#### Source document
************

Using Atkins’ 2007 speech on accreditation as a springboard, the group debates whether restricting private fund access to the wealthy is paternalistic or necessary consumer protection. They explore private equity vs. venture risk profiles, fraud risks, and potential test‑based alternatives to wealth thresholds.
- 48:00 – 49:07
Saylor, Leverage, and Defense‑Tech’s New ‘Primes’
The discussion pivots to Michael Saylor’s MicroStrategy Bitcoin strategy and then to the state of U.S. defense technology. Baker warns of structural risks in Saylor’s leverage model, while Lonsdale outlines a nascent ecosystem of ‘new primes’ reshaping warfare through drones, autonomy, and electronic warfare.

************

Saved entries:
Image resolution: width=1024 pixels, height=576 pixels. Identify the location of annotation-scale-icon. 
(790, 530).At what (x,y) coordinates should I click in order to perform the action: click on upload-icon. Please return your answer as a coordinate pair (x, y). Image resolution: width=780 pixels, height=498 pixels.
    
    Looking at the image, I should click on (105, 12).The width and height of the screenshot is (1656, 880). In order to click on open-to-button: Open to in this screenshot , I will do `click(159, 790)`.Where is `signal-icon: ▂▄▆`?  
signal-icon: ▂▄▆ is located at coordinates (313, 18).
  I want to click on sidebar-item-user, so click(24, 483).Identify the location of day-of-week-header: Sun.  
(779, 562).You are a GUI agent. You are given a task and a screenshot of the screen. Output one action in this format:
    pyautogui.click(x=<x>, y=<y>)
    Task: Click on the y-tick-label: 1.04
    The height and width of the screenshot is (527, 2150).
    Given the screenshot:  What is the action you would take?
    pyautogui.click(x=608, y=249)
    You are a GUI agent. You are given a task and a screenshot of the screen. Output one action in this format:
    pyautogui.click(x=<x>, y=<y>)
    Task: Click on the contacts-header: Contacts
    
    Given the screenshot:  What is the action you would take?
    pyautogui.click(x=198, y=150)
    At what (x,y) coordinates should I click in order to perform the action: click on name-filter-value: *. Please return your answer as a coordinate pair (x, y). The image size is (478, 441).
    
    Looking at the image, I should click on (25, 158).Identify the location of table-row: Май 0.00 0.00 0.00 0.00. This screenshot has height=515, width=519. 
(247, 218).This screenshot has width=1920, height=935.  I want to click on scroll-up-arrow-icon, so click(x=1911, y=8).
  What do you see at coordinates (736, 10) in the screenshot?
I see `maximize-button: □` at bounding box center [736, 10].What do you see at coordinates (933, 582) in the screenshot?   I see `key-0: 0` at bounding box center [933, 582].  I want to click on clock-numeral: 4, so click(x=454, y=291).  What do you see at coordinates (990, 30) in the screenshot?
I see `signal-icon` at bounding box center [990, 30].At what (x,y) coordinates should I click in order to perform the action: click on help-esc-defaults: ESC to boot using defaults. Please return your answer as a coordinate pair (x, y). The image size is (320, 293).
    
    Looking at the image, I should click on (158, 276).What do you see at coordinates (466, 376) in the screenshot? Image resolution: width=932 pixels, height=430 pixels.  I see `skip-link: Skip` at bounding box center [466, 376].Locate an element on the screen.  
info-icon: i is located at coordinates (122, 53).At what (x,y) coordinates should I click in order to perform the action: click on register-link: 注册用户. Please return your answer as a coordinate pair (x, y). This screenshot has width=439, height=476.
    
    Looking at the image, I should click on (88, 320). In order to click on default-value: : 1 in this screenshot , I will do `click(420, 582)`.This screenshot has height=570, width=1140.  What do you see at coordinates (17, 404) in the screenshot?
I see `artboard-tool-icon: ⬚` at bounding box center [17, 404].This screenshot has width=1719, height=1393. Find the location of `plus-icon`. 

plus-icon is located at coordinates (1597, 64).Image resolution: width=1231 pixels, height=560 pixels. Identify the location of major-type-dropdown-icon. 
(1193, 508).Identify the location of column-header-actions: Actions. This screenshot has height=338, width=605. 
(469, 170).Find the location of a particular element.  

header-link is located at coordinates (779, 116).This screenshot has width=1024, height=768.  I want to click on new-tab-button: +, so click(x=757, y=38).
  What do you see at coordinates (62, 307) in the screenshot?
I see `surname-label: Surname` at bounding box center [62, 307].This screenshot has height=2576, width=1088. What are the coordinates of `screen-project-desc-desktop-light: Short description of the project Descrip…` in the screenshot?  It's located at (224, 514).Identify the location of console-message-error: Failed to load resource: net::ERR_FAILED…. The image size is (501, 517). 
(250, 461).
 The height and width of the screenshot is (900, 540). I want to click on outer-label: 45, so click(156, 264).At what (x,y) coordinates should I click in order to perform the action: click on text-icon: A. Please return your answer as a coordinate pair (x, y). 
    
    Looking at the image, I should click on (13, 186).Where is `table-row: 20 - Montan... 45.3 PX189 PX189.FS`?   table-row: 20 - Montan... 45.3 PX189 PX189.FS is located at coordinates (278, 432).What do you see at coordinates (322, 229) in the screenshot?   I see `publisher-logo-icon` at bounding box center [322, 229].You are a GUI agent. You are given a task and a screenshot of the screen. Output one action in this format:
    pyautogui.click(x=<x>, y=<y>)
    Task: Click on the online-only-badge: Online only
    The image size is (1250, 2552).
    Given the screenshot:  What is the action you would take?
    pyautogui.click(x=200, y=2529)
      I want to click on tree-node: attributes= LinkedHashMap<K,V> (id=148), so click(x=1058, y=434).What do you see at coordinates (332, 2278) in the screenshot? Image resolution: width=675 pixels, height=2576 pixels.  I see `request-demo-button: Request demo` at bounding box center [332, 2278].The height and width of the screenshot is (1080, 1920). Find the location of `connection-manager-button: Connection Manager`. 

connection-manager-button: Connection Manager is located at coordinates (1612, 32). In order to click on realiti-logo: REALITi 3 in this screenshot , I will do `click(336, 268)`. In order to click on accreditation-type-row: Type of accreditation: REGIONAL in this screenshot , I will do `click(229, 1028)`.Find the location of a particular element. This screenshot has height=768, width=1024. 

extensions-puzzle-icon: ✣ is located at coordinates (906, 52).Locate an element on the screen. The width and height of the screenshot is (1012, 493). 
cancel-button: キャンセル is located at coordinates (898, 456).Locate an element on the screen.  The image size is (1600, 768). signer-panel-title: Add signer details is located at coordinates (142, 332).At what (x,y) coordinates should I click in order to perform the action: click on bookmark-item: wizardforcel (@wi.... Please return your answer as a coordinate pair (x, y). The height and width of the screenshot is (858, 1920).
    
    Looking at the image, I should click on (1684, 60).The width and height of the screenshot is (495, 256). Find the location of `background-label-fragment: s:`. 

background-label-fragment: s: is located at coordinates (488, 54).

************

#### What is required
Answer these questions from the discussion summary:
(a) Whose 2007 speech on accreditation does the group use as a springboard?
(b) Whose company's Bitcoin strategy does the discussion pivot to?
(c) Through which three things does Lonsdale say the 'new primes' are reshaping warfare?
The saved entries are separate material from the summary.

#### Answer box
(a) Atkins'
(b) Michael Saylor's company, MicroStrategy
(c) Drones, autonomy, and electronic warfare